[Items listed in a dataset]
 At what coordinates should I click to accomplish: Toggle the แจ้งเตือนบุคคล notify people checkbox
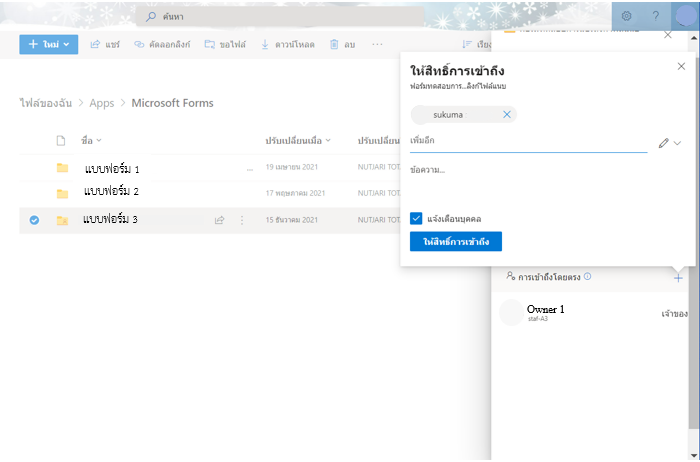[x=416, y=217]
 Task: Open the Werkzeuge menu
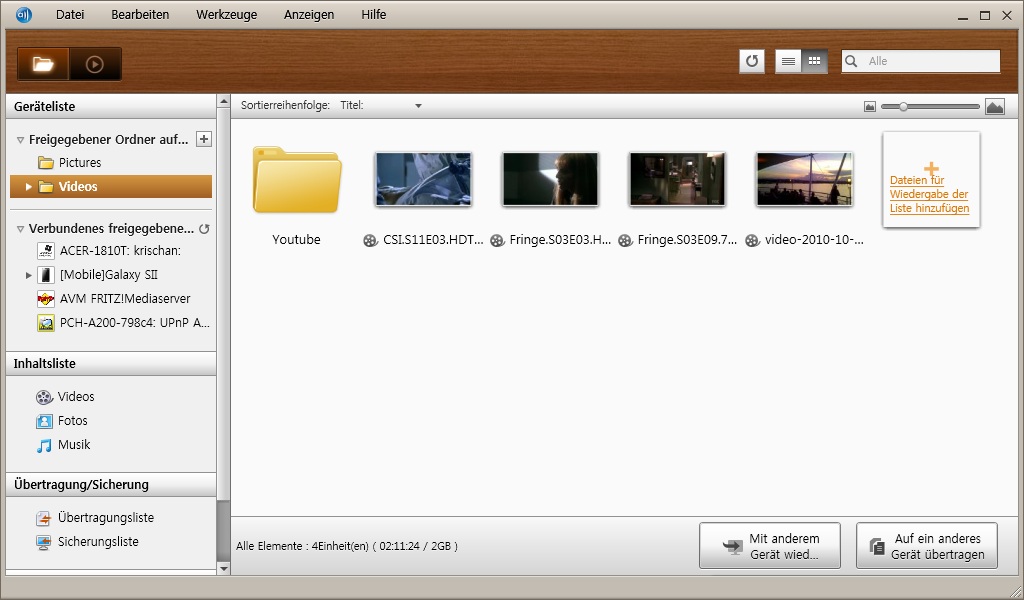[226, 15]
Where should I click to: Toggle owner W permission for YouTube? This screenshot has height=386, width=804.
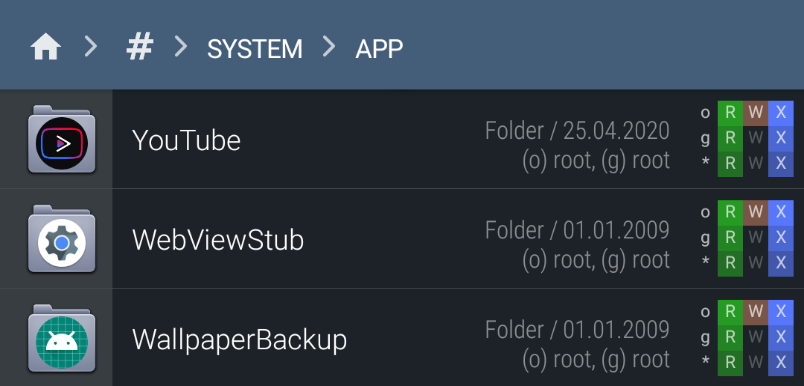click(755, 113)
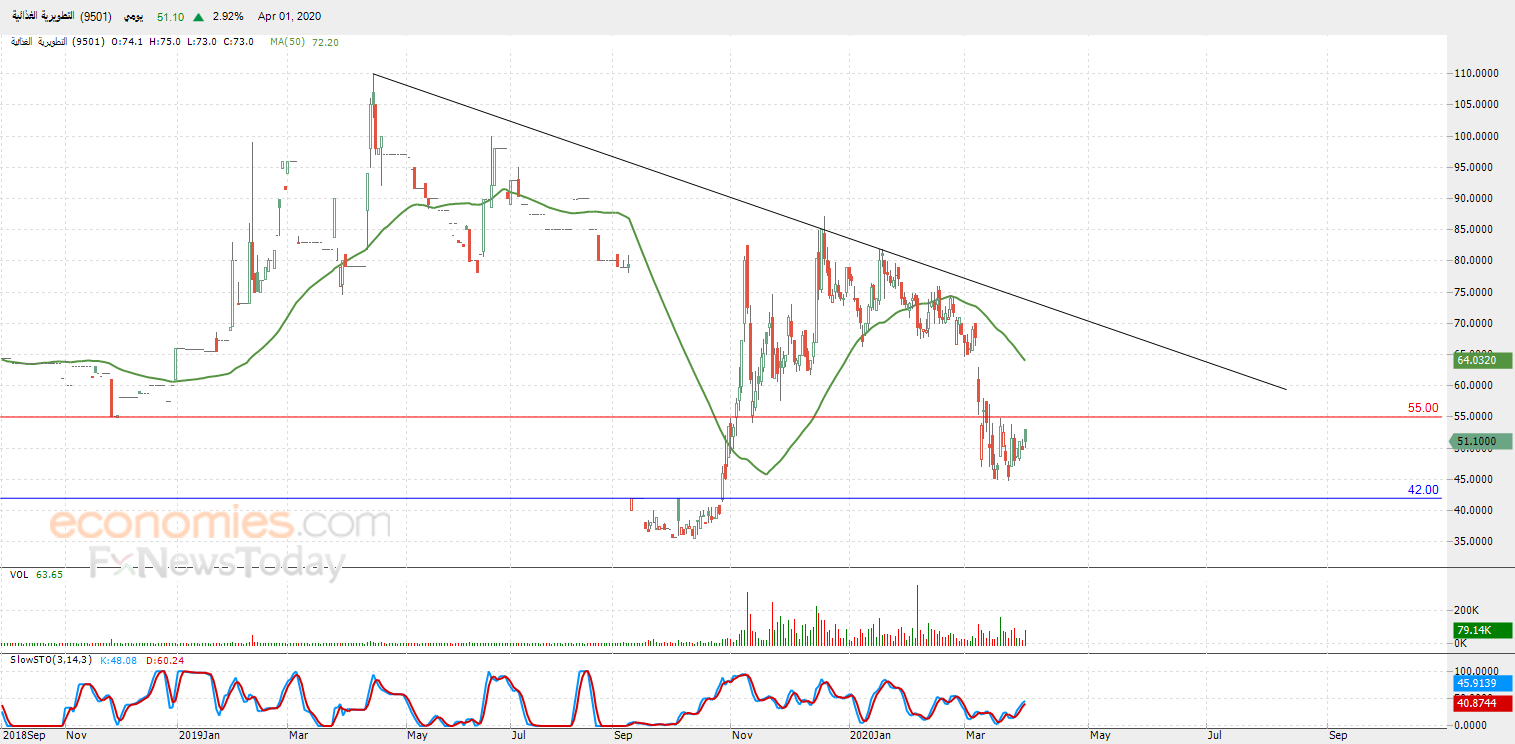Click the blue 45.9139 stochastic K tag

(x=1481, y=684)
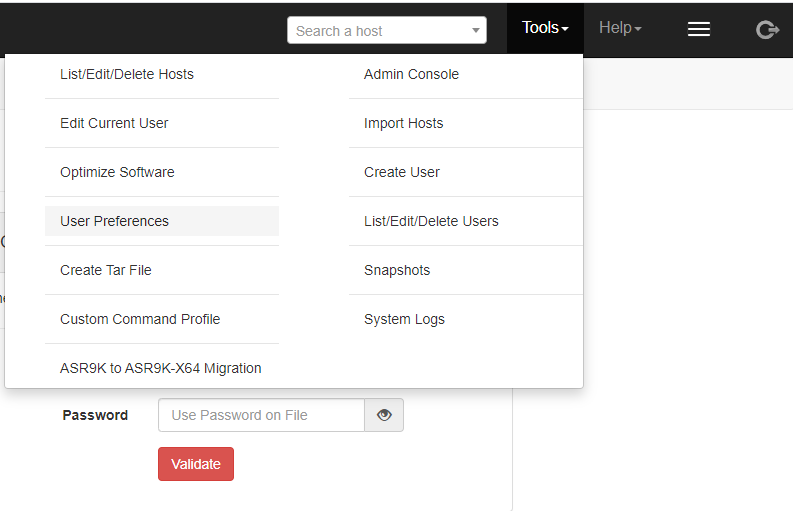Select Create Tar File option
This screenshot has width=793, height=511.
click(x=106, y=270)
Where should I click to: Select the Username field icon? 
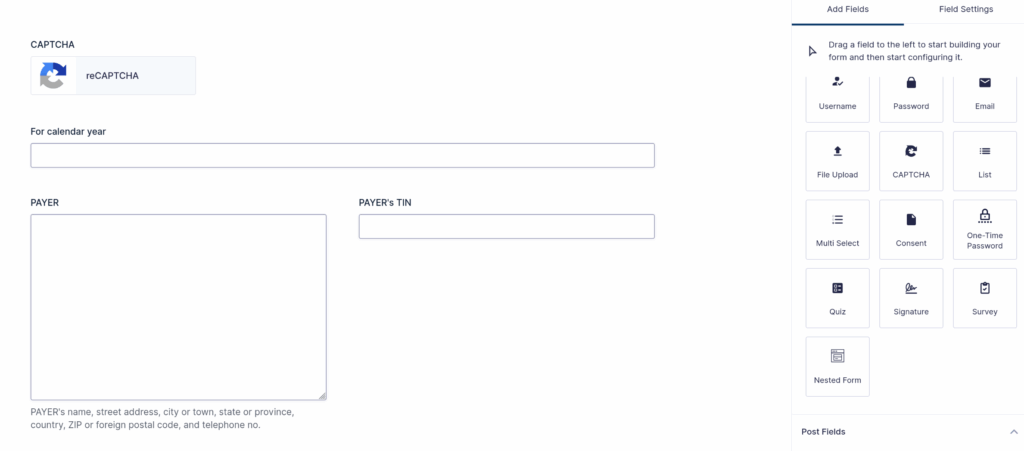837,82
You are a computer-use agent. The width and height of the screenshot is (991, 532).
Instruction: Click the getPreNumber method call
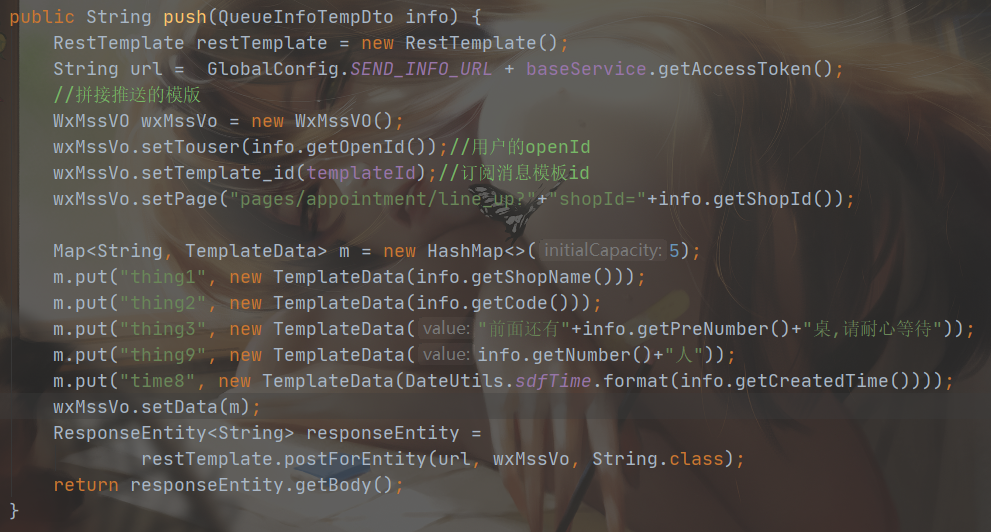(x=702, y=329)
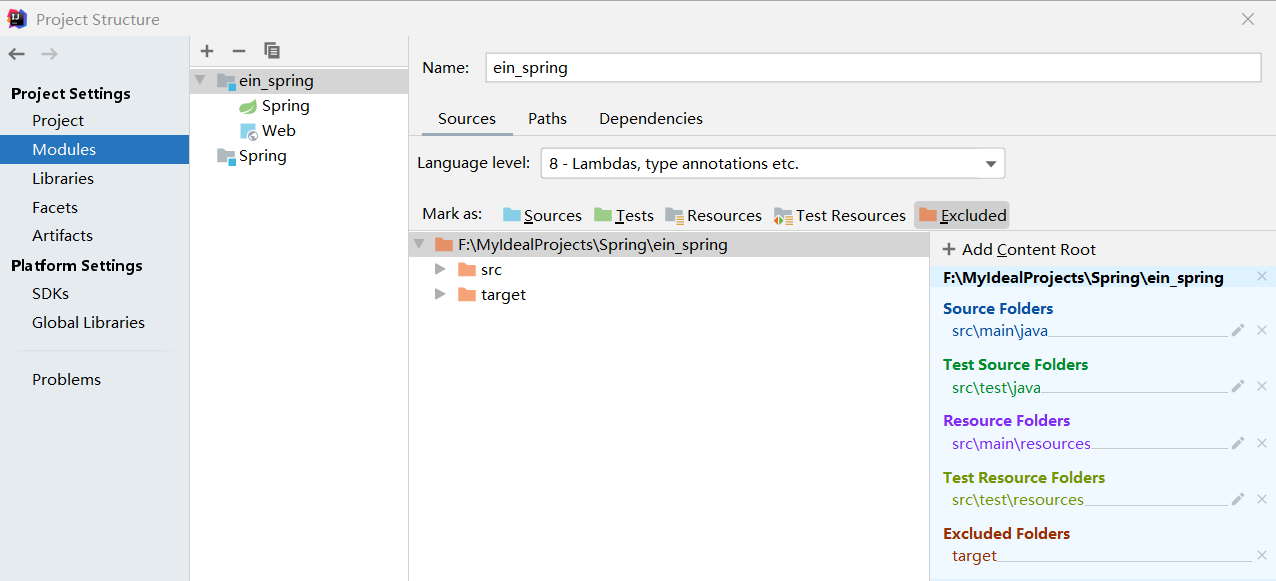The width and height of the screenshot is (1276, 581).
Task: Navigate back with the left arrow
Action: coord(16,54)
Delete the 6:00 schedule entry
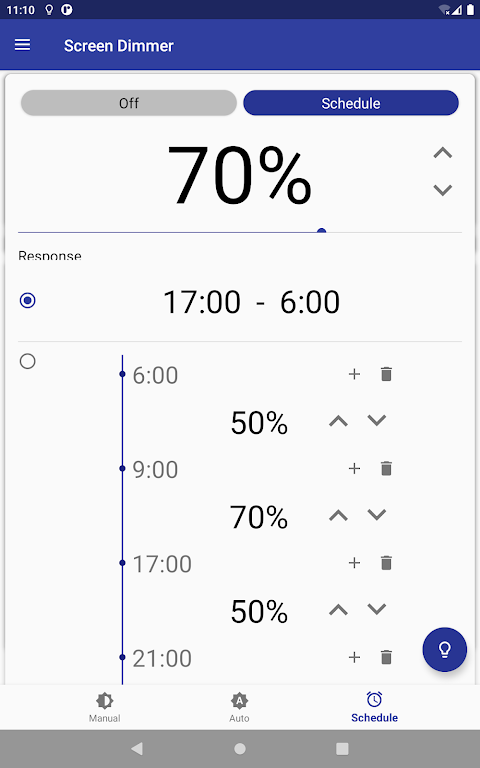Screen dimensions: 480x768 tap(386, 374)
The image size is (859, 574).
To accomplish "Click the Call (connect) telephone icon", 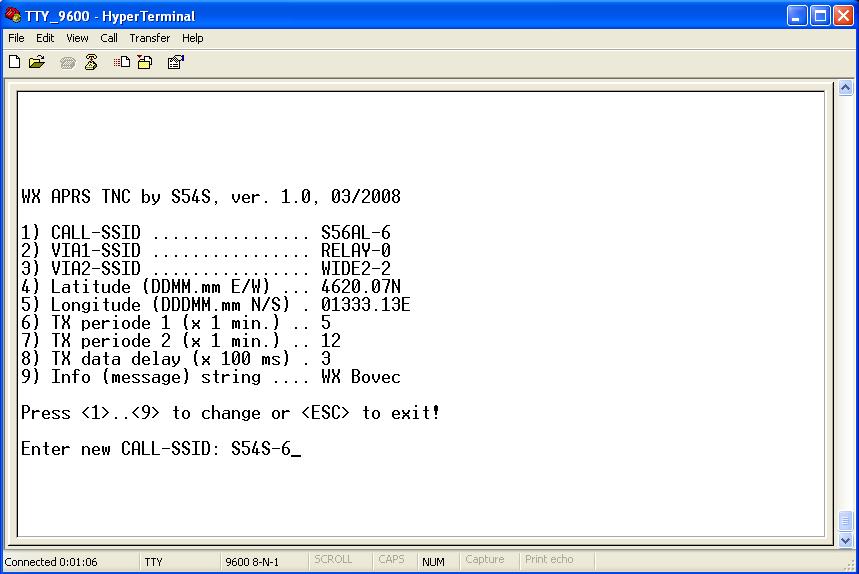I will point(67,63).
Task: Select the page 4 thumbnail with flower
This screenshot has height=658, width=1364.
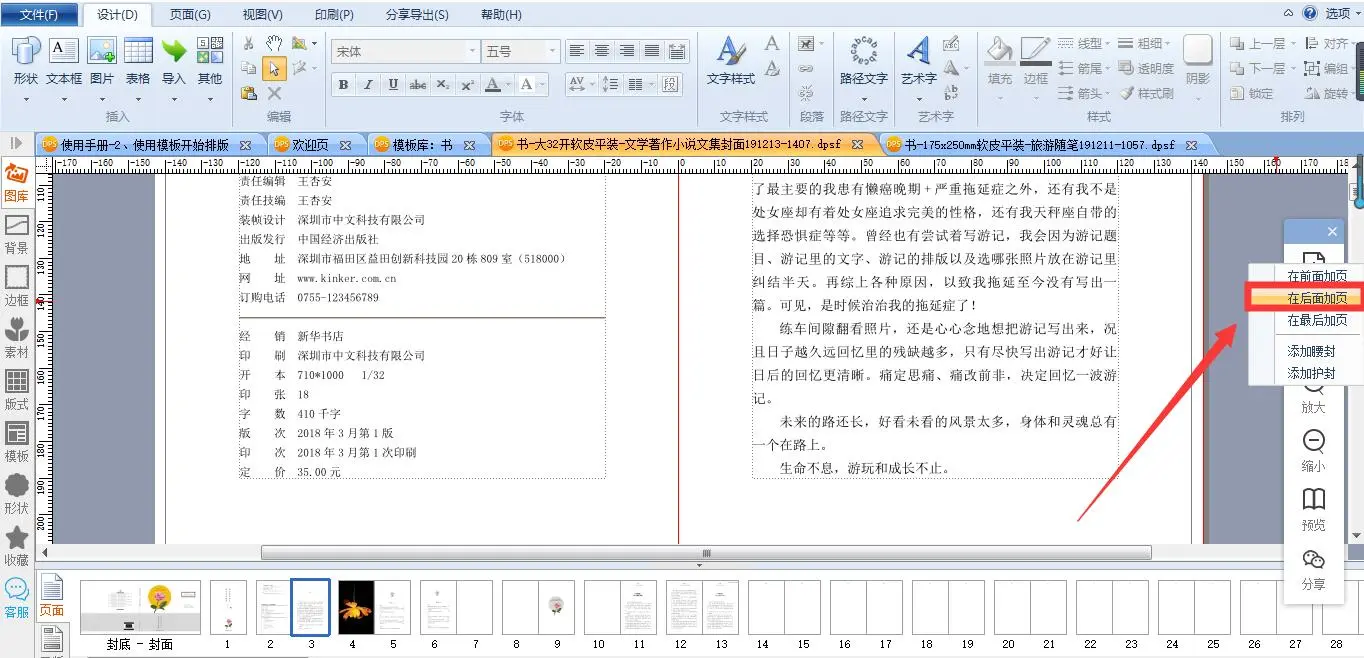Action: (x=355, y=607)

> _Directions_
From the data above, retype only the lines starting with the line with "Where should I click to: Toggle" and going on through the line with "You are a computer-use", exactly, leaving out the pictures.

> _Response below_
Where should I click to: Toggle owner W permission for YouTube? This screenshot has height=386, width=804.
click(755, 113)
Click the blue 45.9139 stochastic K tag

(x=1481, y=684)
Select Create Tar File option
This screenshot has width=793, height=511.
click(x=106, y=270)
Where should I click to: Select the Username field icon? 
837,82
You are a computer-use agent. The width and height of the screenshot is (991, 532).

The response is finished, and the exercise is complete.